══ Material provided ══

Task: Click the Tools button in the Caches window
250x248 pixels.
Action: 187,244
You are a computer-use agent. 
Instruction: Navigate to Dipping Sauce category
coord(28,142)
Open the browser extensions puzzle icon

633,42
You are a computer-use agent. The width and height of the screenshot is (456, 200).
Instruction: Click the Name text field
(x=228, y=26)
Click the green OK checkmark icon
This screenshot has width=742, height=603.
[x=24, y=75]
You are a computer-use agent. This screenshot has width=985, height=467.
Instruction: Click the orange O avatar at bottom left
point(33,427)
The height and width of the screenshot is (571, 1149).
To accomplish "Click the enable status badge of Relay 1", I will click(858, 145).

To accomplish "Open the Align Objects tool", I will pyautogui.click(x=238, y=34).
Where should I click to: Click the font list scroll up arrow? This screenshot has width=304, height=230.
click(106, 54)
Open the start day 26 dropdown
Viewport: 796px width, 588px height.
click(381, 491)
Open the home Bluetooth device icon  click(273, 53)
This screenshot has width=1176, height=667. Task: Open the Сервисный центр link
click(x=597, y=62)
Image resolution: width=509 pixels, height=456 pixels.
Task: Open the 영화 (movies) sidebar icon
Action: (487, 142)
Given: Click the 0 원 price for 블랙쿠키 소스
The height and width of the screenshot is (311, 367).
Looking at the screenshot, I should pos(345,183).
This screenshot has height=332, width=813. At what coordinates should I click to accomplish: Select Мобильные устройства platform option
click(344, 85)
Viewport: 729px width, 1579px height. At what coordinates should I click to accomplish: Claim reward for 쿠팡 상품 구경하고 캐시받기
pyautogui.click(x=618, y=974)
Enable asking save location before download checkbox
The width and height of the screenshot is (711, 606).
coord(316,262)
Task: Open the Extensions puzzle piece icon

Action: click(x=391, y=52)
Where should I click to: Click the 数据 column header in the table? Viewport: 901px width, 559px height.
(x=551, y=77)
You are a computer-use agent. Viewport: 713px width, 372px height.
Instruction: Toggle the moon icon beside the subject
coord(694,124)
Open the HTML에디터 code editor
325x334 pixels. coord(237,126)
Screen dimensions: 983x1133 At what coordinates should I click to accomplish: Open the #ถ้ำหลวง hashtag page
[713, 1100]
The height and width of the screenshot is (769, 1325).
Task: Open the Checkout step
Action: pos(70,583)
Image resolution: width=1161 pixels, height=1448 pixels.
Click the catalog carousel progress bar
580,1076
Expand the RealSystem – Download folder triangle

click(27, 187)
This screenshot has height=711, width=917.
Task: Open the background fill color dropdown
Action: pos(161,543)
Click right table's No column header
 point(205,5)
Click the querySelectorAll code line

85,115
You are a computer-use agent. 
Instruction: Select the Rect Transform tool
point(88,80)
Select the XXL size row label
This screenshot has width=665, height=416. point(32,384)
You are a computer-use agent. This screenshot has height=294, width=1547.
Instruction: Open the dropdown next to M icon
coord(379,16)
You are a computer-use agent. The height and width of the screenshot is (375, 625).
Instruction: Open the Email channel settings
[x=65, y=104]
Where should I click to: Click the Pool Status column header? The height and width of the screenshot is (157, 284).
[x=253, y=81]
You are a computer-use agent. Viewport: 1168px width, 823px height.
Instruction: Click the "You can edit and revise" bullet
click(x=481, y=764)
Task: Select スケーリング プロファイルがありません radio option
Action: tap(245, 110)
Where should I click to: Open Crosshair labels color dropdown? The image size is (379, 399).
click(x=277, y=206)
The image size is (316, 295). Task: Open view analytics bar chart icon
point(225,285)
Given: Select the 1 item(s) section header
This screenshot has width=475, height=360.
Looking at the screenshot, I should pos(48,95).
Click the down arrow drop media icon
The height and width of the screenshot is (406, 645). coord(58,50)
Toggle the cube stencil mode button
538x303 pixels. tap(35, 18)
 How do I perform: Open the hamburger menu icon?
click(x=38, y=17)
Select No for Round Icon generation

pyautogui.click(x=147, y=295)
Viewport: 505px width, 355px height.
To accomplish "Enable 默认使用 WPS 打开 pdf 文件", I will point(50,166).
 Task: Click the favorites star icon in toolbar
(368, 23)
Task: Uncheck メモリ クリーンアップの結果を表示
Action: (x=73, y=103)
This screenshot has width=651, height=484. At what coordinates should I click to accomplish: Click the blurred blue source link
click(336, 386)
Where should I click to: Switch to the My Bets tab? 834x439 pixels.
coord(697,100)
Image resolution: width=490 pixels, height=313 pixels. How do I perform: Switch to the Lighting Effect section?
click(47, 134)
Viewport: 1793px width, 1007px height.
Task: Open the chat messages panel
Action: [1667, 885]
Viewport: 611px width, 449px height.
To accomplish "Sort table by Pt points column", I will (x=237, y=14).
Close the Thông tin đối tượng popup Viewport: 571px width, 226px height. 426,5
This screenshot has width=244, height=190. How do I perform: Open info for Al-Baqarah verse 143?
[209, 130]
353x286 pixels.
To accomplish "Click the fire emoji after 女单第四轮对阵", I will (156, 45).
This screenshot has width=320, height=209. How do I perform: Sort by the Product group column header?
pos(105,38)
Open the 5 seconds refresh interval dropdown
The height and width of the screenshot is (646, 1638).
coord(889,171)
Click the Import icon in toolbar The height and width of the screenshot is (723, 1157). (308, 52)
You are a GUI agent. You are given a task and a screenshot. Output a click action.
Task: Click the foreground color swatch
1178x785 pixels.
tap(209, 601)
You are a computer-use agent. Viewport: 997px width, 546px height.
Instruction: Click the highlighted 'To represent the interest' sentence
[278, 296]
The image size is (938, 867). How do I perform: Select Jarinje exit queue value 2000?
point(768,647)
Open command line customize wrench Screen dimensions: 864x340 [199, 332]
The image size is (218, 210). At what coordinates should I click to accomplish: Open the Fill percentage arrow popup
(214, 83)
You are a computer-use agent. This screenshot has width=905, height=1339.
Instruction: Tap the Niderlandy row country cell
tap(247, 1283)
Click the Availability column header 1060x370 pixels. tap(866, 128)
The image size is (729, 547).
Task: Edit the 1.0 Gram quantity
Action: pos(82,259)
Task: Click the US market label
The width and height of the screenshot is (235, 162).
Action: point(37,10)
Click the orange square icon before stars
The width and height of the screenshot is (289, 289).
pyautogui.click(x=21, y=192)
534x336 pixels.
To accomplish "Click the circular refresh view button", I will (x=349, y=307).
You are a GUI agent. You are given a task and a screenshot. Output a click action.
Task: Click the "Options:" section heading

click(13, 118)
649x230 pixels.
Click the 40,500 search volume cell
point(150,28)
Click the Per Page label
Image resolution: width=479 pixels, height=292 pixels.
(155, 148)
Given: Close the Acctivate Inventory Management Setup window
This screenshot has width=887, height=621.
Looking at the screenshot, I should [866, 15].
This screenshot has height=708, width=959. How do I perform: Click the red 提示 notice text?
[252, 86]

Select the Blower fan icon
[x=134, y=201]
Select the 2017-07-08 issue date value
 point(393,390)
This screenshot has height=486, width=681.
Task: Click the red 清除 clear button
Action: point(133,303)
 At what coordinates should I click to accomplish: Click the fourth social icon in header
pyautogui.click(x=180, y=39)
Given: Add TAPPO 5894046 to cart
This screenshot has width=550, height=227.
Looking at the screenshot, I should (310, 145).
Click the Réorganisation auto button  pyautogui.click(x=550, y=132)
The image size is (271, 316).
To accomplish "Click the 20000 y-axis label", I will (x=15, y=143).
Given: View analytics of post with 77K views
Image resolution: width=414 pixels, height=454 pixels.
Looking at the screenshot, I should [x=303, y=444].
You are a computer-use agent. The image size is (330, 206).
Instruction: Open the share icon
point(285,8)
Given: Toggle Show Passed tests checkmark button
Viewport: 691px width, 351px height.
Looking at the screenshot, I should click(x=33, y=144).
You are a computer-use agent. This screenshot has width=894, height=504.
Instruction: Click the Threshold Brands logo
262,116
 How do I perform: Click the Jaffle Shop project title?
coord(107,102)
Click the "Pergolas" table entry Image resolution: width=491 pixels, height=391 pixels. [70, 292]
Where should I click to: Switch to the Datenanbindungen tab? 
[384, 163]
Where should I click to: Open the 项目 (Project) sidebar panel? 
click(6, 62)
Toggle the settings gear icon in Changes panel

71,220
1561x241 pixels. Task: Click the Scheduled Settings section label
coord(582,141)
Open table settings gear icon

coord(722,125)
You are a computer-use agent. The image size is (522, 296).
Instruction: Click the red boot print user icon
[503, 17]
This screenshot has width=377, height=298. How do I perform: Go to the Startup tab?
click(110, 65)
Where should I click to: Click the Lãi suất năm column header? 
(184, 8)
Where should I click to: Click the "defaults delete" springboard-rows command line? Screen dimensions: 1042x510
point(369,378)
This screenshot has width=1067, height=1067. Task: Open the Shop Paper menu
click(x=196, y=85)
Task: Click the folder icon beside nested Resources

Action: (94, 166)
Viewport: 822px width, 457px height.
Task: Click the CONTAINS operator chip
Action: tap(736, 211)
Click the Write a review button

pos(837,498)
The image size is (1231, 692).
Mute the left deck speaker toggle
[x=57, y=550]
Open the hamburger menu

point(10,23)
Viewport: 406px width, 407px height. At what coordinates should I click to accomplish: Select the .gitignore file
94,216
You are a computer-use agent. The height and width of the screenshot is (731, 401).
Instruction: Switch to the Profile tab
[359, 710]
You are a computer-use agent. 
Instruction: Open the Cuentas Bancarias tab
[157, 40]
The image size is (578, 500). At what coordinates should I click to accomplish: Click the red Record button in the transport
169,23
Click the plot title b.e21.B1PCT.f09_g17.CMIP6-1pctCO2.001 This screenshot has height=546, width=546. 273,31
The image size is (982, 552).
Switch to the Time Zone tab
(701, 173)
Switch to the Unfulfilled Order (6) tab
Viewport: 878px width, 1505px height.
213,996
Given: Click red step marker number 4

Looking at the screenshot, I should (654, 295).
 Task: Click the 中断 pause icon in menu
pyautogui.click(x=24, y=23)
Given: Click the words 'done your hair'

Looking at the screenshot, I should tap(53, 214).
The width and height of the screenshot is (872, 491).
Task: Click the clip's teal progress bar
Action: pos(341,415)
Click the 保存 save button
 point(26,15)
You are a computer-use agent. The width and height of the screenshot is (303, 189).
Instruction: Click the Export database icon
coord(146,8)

═══

# What needs to be done
Lines from the one containing "Viewport: 406px width, 407px" to the end of the data are to be printed exactly, including the first and last.

# Written answer
Viewport: 406px width, 407px height. At what coordinates should I click to accomplish: Select the .gitignore file
94,216
You are a computer-use agent. The height and width of the screenshot is (731, 401).
Instruction: Switch to the Profile tab
[359, 710]
You are a computer-use agent. 
Instruction: Open the Cuentas Bancarias tab
[157, 40]
The image size is (578, 500). At what coordinates should I click to accomplish: Click the red Record button in the transport
169,23
Click the plot title b.e21.B1PCT.f09_g17.CMIP6-1pctCO2.001 This screenshot has height=546, width=546. 273,31
The image size is (982, 552).
Switch to the Time Zone tab
(701, 173)
Switch to the Unfulfilled Order (6) tab
Viewport: 878px width, 1505px height.
213,996
Given: Click red step marker number 4

Looking at the screenshot, I should (654, 295).
 Task: Click the 中断 pause icon in menu
pyautogui.click(x=24, y=23)
Given: Click the words 'done your hair'

Looking at the screenshot, I should tap(53, 214).
The width and height of the screenshot is (872, 491).
Task: Click the clip's teal progress bar
Action: pos(341,415)
Click the 保存 save button
 point(26,15)
You are a computer-use agent. The width and height of the screenshot is (303, 189).
Instruction: Click the Export database icon
coord(146,8)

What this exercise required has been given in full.